Circular RNA from Tyrosylprotein Sulfotransferase 2 Gene Inhibits Cisplatin Sensitivity in Head and Neck Squamous Cell Carcinoma by Sponging miR-770-5p and Interacting with Nucleolin.

ABSTRACT

Chemoresistance poses a significant challenge in the treatment of advanced head and neck squamous cell cancer (HNSCC). The role and mechanism of circular RNAs (circRNAs) in HNSCC chemoresistance remain understudied. We conducted circRNA microarray analysis to identify differentially expressed circRNAs in HNSCC. The expression of circRNAs from the tyrosylprotein sulfotransferase 2 (TPST2) gene and miRNAs was evaluated through qPCR, while the circular structure of circTPST2 was verified using Sanger sequencing and RNase R. Through Western blotting, biotin-labeled RNA pulldown, RNA immunoprecipitation, mass spectrometry, and rescue experiments, we discovered miR-770-5p and nucleolin as downstream targets of circTPST2. Functional tests, including CCK8 assays and flow cytometry, assessed the chemoresistance ability of circTPST2, miR-770-5p, and Nucleolin. Additionally, FISH assays determined the subcellular localization of circTPST2, miR-770-5p, and Nucleolin. IHC staining was employed to detect circTPST2 and Nucleolin expression in HNSCC patients. circTPST2 expression was inversely correlated with cisplatin sensitivity in HNSCC cell lines.
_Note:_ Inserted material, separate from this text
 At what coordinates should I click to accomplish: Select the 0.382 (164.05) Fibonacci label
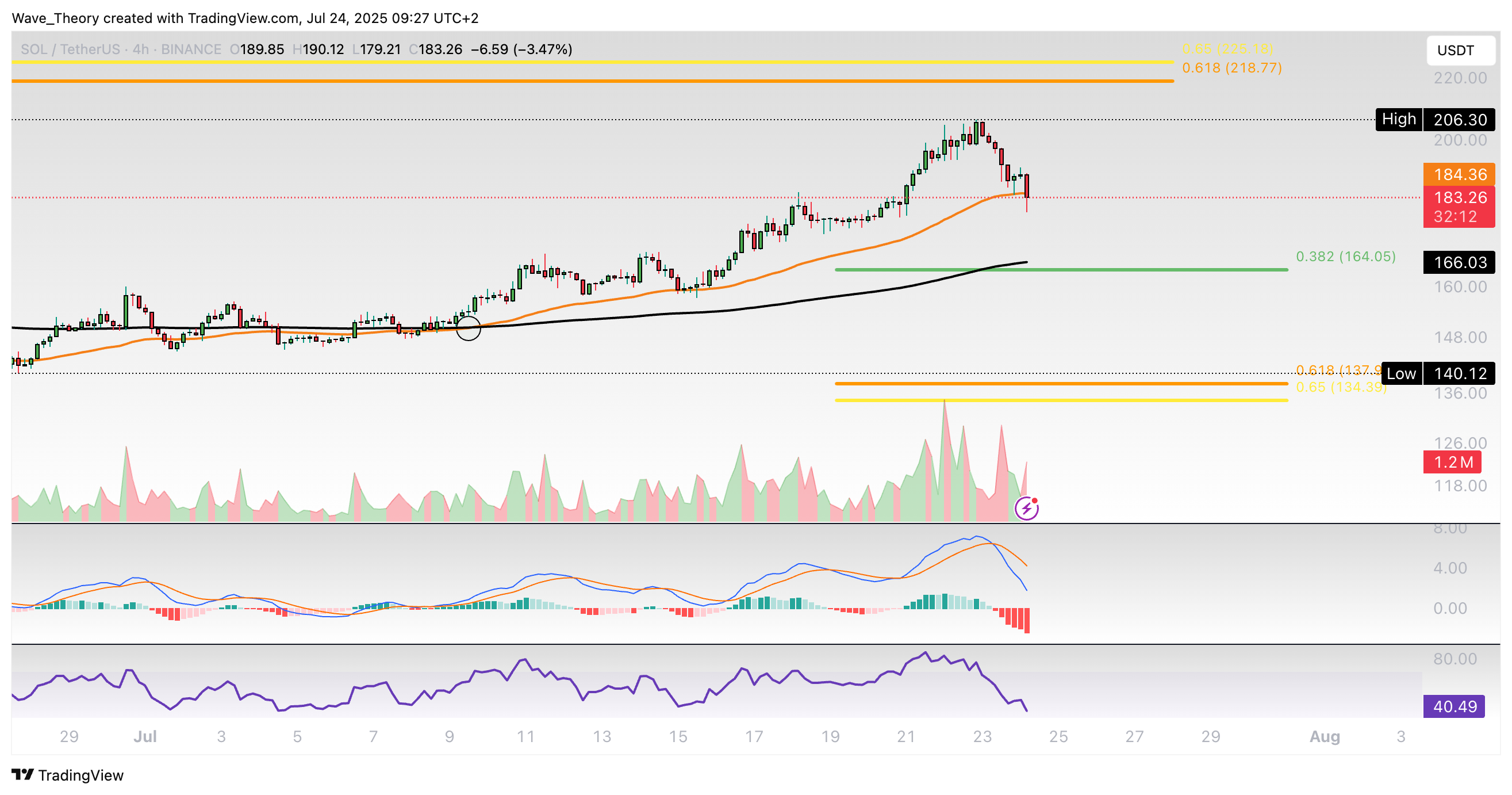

Remarkably, high circTPST2 expression correlated with lower overall survival rates in chemotherapeutic HNSCC patients. Mechanistically, circTPST2 reduced chemosensitivity through sponge-like adsorption of miR-770-5p and upregulation of the downstream protein Nucleolin in HNSCC cells. The TCGA database revealed improved prognosis for patients with low circTPST2 expression after chemotherapy. Moreover, analysis of HNSCC cohorts demonstrated better prognosis for patients with low Nucleolin protein expression after chemotherapy. We unveil circTPST2 as a circRNA associated with chemoresistance in HNSCC, suggesting its potential as a marker for selecting chemotherapy regimens in HNSCC patients. Further exploration of the downstream targets of circTPST2 advanced our understanding and improved treatment strategies for HNSCC.